# Sublimation mugs not working



## gismobri (Mar 9, 2017)

Hi
I have a pix-max 5 in 1machine
pix-max 11oz mugs
sublimation ink
sawgrass paper
and an Epsom wf-2510 printer with ciss
ive tried a load of settings but the image wont transfer onto mugs
any ideas as I'm banging my head against a wall
thanks
Brian


----------



## Ripcord (Sep 2, 2006)

How long are you pressing for? It takes quite awhile to get a full transfer.


----------



## gismobri (Mar 9, 2017)

265 start
285 temperature
300 minutes


----------



## gismobri (Mar 9, 2017)

time I meant not minutes


----------



## Ripcord (Sep 2, 2006)

Did you happen to turn it on without a cup in it? I did that once and it ruined the heating element.
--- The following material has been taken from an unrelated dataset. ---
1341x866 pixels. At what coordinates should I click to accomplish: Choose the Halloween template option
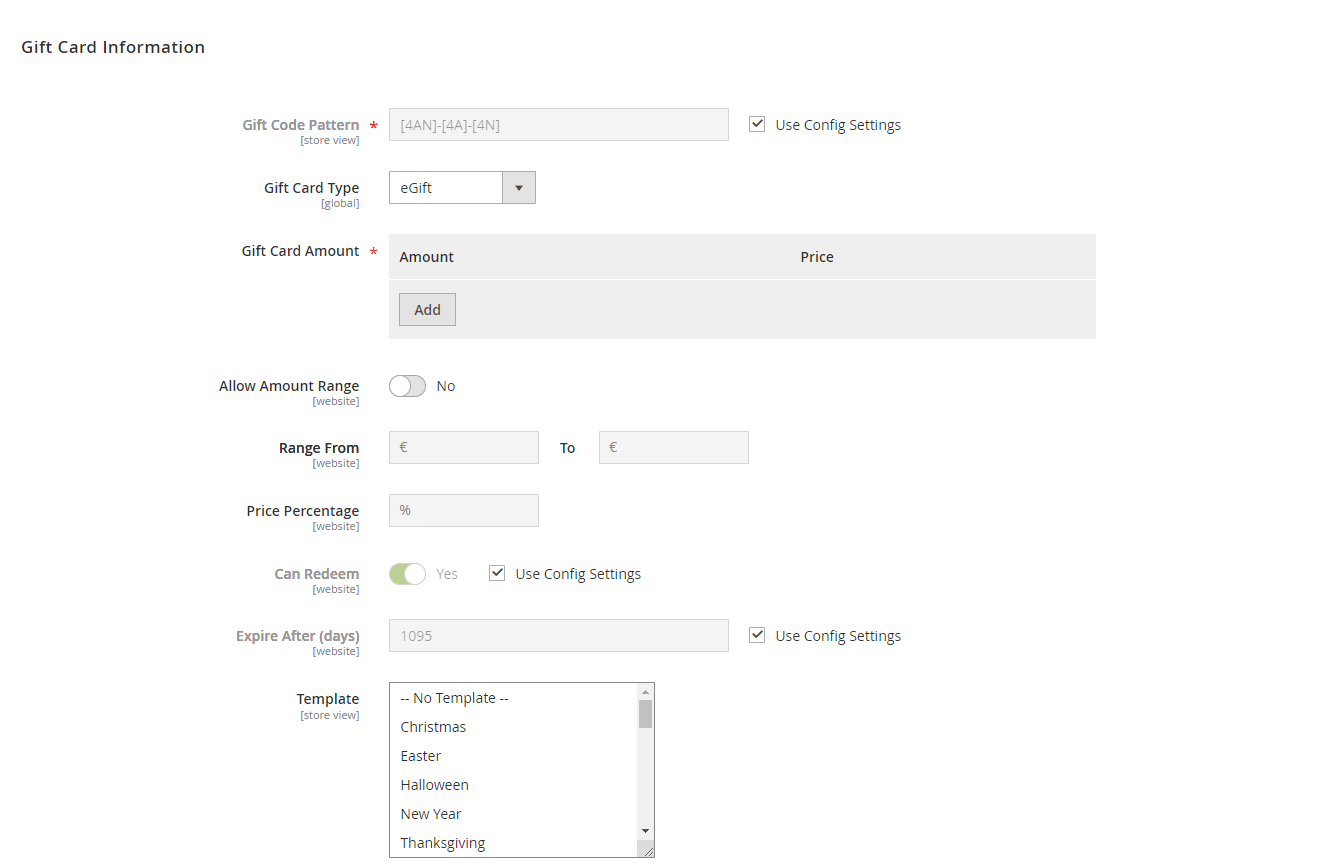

After that it looked like it was working fine but didn't transfer.


----------



## gismobri (Mar 9, 2017)

Yeah that must be the problem thanks


----------



## gismobri (Mar 9, 2017)

Yeah I think that must be the problem thanks


----------



## fletchermartin (Nov 8, 2017)

It takes some time to complete transfer


----------



## olga1 (May 11, 2014)

Ripcord, what do you means turn it on without a cup in it ?. Are you telling me I have to put the coffee mug on the heat press with the heat transfer and then hit the power bottom ?. Thanks


----------



## Ripcord (Sep 2, 2006)

I think some presses are like that and others automatically turn off the heating element when you open it. But you do not want it to heat up without a cup in the clamp. It will burn itself out very quickly.


----------



## ehaskins (Nov 24, 2017)

gismobri said:


> Hi
> I have a pix-max 5 in 1machine
> pix-max 11oz mugs
> sublimation ink
> ...


Do you get any transfer?? Are you printing on the proper side of the transfer paper?

Eric


----------



## djque (Feb 5, 2013)

your time is to low you should be at 365 to 385 for sublimation mugs. also what kind of press you have.


----------



## ehaskins (Nov 24, 2017)

My 11oz mugs from conde I do at 400 for 240seconds


----------



## Dekzion (May 18, 2015)

My mugs press at 356f (180c) for 200 seconds


----------



## gismobri (Mar 9, 2017)

Free sub 110


----------